Lewat keterangan resmi yang diterima Radarsukabumi.com, Kepala Pusat Gempabumi dan Tsunami BMKG Rahmat Triyono mengatakan, wilayah pesisir Sukabumi secara tektonik berhadapan dengan zona megathrust Samudra Hindia. Ini memang merupakan zona subduksi lempeng aktif dengan aktivitas kegempaan yang tinggi.

Bacaan Lainnya

Disebutkan pula bahwa BMKG mencatat sejarah terjadinya gempa kuat di wilayah selatan Jawa Barat dan Banten. Seperti pada 22 Januari 1780 dengan magnitudo 8.5, pada 27 Februari 1903 magnitud 8.1 dan 17 Juli 2006 magnitudo 7.8.

“Hasil kajian BMKG yang dilakukan pada tahun 2011 menunjukkan bahwa zona megathrust selatan Sukabumi memiliki magnitudo gempa tertarget yaitu magnitudo 8,7. Kajian potensi bahaya sangat penting dilakukan untuk tujuan mitigasi dan pengurangan risiko bencana, bukan untuk menakut-nakuti masyarakat, melainkan agar pemerintah daerah segera menyiapkan upaya mitigasinya secara tepat, baik mitigasi struktural (teknis) maupun kultural (non teknis),” kata Rahmat, Jumat (28/2/2020).

Rahmat menjelaskan bahwa hasil pemodelan peta tingkat guncangan gempa (shakemap) oleh BMKG dengan skenario gempa dengan magnitudo 8,7 di zona megathrust, menunjukkan dampak gempa di Sukabumi dapat mencapai skala intensitas VIII-IX MMI yang artinya “dapat merusak bangunan”.

“Artinya, jika besaran magnitudo 8,7 ini digunakan untuk masukan skenario model tsunami, maka wilayah Pantai Sukabumi diperkirakan berpotensi mengalami status ancaman AWAS dengan tinggi tsunami di atas 3 meter,” ujarnya.
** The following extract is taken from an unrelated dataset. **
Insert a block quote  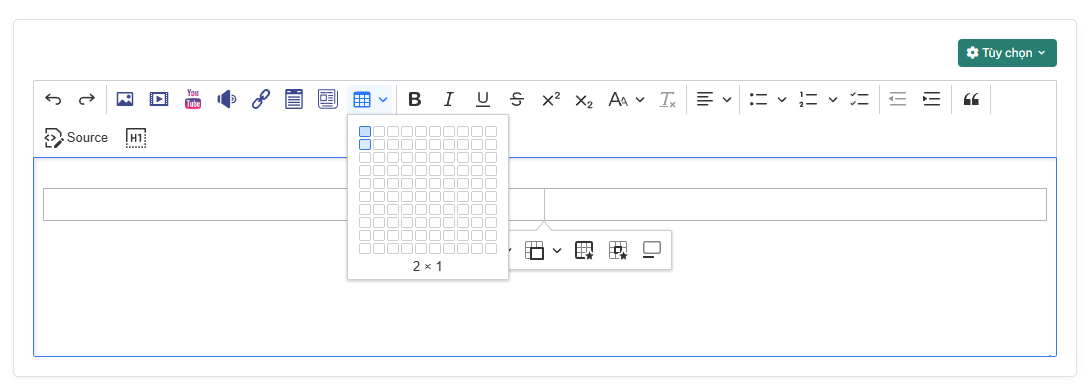(x=971, y=99)
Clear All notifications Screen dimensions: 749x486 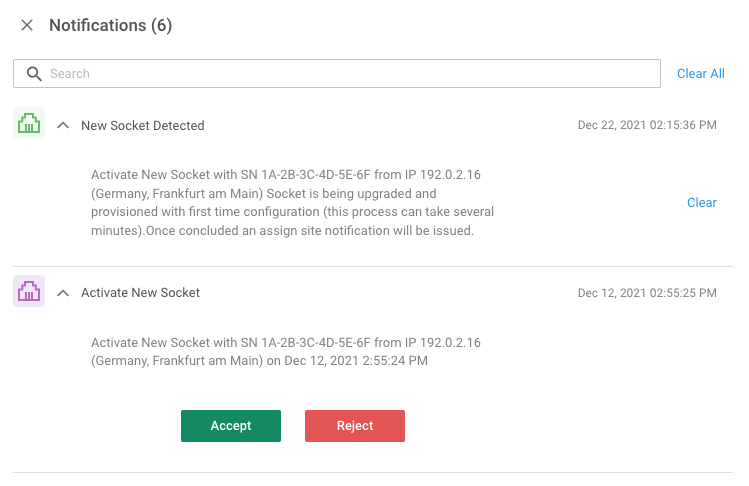coord(700,74)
Namun demikian, jelas Rahmat lagi, satu hal penting yang harus dipahami oleh masyarakat Sukabumi dan lainnya bahwa besarnya magnitudo 8,7 tersebut adalah potensi hasil dari dilakukannya kajian dan bukan prediksi. Meskipun kajian ilmiah mampu menentukan potensi magnitudo di zona megathrust, akan tetapi hingga saat ini teknologi belum mampu memprediksi dengan tepat dan akurat kapan gempa akan terjadi.

“Untuk itu, di tengah ketidakpastian kapan akan terjadi gempa yang berpotensi memicu tsunami, maka yang perlu dilakukan adalah upaya mitigasi dengan menyiapkan langkah-langkah kongkrit untuk meminimalkan risiko kerugian sosial, ekonomi, dan korban jiwa seandainya gempa benar terjadi,” ungkapnya.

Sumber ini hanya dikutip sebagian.